What progress on the GDPR? The work of the European Commission

This post is also available in: frFrançais (French)

Passed in April 2016, the General Data Protection Regulation has to be applied as of 25 May 2018. The Regulation aims to modernise the European data protection framework in order to take into account technological advances and to reduce juridical differences between the Member States. It replaces the Directive 95/46/EC.

The implementation in each Member State is the next step. The implementation is institutionally supervised and supported particularly by the European Commission and the Article 29 Working Party (Art. 29 WP).

Objectives. The European Commission recalled the objective of the General Data Protection Regulation: ensuring free data flow “in the name of the Single Market”.

Role of the European Commission. The EC moved from a legislative negotiator to an implementer. It works on the implementation of the GDPR in each Member State in order to facilitate the work of national authorities. Each month, the European Commission meets Member States’ representatives as well as NGOs and companies to work on the GDPR and the Directive for Police and Criminal Justice Authorities. The EC engages in dialogue with all stakeholders to ensure an effective legislation and to avoid multiplications and contradictions with the GDPR.

Advancement of the implementation. Today, differences between national legislations are numerous. Moreover, the Member States integrate GDPR provisions in their legal framework at different rhythms.

Opening clauses. They are a cause for concern for companies which fear a multiplication of national requirements. They request a platform presenting different national provisions to provide an overview of each national procedure. The EC reminds that there are certainly opening clauses that have a consequence on the Single Market but they mostly affect the public sector and have little impact on private actors.

Period of implementation. Companies also fear the relatively short time to implement the GDPR, especially small and medium-sized companies which have no legal department. It is necessary to furnish clear guidelines from the start on key points. According to the EC, a balance must be struck between quality guidelines (including a consultation with all actors) and quick availability of information.
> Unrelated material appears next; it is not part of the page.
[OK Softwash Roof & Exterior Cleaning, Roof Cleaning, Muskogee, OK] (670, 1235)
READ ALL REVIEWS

ConcernsThe European Parliament adopted an extremely critical resolution on the adequacy of the protection afforded by the EU-US Privacy Shield that is supposed to protect personal data during the transfers to the United States. It is necessary to obtain guarantees from American authorities before May 2018, the date on which the GDPR will enter into force. Otherwise, the CJEU may invalidate one more time the transatlantic agreement, plunging companies into legal uncertainty. The European Commission answered that this issue will be taken into consideration during the annual review with an analysis based on tangible elements.

ConclusionThe legislation is not frozen: it will likely be completed by an additional work on guidelines after the implementation. Moreover, the European Commission and the Member States work on collective redress. In order to continue this implementation, the Commission recalls that it expects reactions from actors in case of risky evolutions.AEDH is pleased to see that the Commission has entered into a dialogue with all the concerned actors for the implementation of the legislation and will be vigilant to make sure that the legislation is as protective as possible for European residents.